Attualità

Il Pd con Conte farà i tagli promessi con Renzi?

«Finanzieremo il taglio delle tasse prima di tutto come hanno fatto tutti gli altri Paesi: ristrutturando la spesa» Così parlava Graziano Del Rio, nel marzo 2014, quando era da poco meno di un mese sottosegretario della presidenza del Consiglio del governo Renzi. Spiegando, al Corriere della Sera, la revisione della spesa, la spending review, avrebbe consentito di ridurre il prelievo (il cuneo fiscale) sui salariati. «Se anche l’Italia finanziasse i primo 8 mesi di taglio al cuneo attraverso quote importanti di spending, cioè 4-5 miliardi, più alcune entrate straordinarie, non sarebbe la fine del mondo». Il cuneo fiscale in realtà è ancora lì, a tutt’oggi non è stato ridotto (se non per gli 80 euro in più in busta paga per salariati fino a 26mila euro l’anno) e chi se è andato è stato anzitutto Carlo Cottarelli, colui che il governo Renzi aveva chiamato a effettuare la spending review.

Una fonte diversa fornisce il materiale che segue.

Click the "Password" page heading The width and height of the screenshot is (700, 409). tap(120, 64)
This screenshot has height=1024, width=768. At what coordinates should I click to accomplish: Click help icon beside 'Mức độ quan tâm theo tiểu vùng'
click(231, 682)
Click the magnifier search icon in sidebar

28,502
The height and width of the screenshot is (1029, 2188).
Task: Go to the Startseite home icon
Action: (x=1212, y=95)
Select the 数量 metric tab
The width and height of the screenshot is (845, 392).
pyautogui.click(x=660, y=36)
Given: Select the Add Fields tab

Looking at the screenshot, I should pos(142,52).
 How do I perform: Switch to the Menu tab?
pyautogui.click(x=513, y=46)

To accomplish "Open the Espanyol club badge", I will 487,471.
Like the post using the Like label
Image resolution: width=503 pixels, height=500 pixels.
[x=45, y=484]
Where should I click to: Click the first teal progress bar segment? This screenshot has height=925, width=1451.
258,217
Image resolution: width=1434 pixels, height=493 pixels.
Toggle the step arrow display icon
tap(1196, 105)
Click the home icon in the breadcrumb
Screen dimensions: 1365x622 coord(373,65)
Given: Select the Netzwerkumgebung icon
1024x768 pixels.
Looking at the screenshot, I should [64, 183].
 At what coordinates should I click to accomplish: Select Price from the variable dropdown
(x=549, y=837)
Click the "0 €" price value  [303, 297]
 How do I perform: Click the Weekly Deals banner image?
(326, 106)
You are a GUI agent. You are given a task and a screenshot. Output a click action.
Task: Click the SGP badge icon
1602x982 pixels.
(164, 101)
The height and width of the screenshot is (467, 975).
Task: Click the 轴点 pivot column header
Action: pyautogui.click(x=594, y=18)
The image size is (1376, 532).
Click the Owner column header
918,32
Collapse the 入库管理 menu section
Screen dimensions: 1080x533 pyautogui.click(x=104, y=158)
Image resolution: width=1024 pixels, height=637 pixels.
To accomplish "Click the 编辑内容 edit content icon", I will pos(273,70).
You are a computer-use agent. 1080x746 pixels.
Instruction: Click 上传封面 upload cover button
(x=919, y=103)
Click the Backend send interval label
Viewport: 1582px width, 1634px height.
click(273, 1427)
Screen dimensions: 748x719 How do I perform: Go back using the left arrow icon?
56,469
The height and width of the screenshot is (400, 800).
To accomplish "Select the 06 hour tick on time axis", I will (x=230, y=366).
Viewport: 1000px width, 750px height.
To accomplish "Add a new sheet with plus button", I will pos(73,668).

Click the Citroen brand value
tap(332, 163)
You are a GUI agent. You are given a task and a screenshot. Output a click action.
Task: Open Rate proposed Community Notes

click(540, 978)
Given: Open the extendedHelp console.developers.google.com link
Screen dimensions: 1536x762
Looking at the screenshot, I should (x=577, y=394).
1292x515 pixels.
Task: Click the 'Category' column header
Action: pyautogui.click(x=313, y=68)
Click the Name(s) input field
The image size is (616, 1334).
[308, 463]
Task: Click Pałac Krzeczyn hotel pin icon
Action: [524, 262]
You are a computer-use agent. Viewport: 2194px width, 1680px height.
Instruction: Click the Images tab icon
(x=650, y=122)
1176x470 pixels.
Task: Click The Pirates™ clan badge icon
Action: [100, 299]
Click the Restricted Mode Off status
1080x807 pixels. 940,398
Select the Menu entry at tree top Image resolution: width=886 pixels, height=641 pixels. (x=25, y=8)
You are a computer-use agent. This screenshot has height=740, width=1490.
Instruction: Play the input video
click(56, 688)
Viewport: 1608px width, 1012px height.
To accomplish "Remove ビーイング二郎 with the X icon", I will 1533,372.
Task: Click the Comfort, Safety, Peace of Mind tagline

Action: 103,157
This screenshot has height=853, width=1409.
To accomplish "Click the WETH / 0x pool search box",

C’è solo da sperare che ora che, come nel 2014, un esponente del Pd sarà probabilmente di nuovo sottosegretario di Palazzo Chigi, le parole del predecessore Del Rio tornino di attualità. Sotto Matteo Renzi non ebbero seguito, sotto Giuseppe Conte aspettiamo di vedere se ci saranno novità come promesso dal premier incaricato.